StepChange Debt Charity - including StepChange Financial Solutions, the charity’s mortgage arm - today responded to the Financial Conduct Authority’s consultation (CP 19/14) on a more pragmatic approach to affordability and responsible lending for mortgage “prisoners”.

StepChange supports the main proposals, but says much more needs to be done to address the plight of those trapped in expensive mortgages with inactive or unregulated lenders.

These customers – likely to include people seeking to manage debt problems - will be unlikely to be able to remortgage to new lenders and cut their costs even under the proposed changes, though they are precisely the customers who could most benefit from being able to do so.

A recent parliamentary debate on “mortgage prisoners and vulture funds” and ten minute rule Banking (Small Business and Consumer Protection) Bill gained strong support from a cross-party group of MPs to enable consumers to transfer mortgages between providers and to prohibit the sale of mortgage debt to unregulated entities.
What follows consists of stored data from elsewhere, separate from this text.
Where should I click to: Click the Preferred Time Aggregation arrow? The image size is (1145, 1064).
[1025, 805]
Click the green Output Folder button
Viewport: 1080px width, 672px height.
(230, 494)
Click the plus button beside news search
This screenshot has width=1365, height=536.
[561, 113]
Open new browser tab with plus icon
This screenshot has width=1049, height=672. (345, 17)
As Alison Thewliss MP pointed out, “…Over the past 11 years a bank could have been paid between £22,000 and £55,000 more than other customers by exactly the same customers who were told that they could not afford a cheaper mortgage.” Yet the FCA proposals do not currently provide a mechanism to resolve this problem.

I was trapped in an interest-only mortgage without the ability to swap to a repayment mortgage so have paid full variable rate interest for 10 years."
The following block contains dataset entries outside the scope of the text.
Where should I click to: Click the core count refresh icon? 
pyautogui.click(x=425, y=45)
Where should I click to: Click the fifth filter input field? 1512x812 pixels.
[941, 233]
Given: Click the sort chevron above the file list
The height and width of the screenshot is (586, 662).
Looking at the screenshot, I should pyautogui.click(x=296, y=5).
StepChange Debt Charity client, March 2018

The FCA has already accepted the principle of price intervention where vulnerable consumers are concerned (in the rent-to-own credit market). StepChange Debt Charity recommends a similar approach in the mortgage market.
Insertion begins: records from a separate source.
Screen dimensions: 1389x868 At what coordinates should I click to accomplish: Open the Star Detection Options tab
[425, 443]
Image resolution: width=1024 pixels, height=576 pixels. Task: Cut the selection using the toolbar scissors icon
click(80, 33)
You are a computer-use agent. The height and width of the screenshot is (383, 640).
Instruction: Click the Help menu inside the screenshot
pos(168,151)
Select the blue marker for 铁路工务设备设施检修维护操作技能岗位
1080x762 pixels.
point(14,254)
Of the clients StepChange provided with debt advice in 2018, 16% had a mortgage and 18% of these had mortgage arrears. 30% of all clients had a negative budget (income not sufficient to cover essential expenditure), and 14% of clients with a negative budget had a mortgage.

StepChange is concerned that a combination of high housing costs and limited support can cause people to resort to high cost credit or other forms of borrowing to cover mortgage payments. This may mask the appearance of direct mortgage repayment difficulties, but could make people’s overall financial position significantly worse. Twenty-nine per cent of clients surveyed in 2017 said they were using high cost credit to cover their rent or mortgage payments.

Commenting on the FCA consultation on mortgage prisoners, StepChange Head of Policy Peter Tutton said:

“The FCA’s principle of making it easier for mortgage prisoners to switch is great, but it won’t work in practice for some of those in the greatest need of help. If people are on “closed books” with inactive or unregulated lenders and fall outside other lenders’ risk appetite, they don’t qualify.

"Given that these types of trapped customers are likely to be those who could benefit most from lower costs, we think greater intervention is justified, even if further legislation is needed to achieve it.”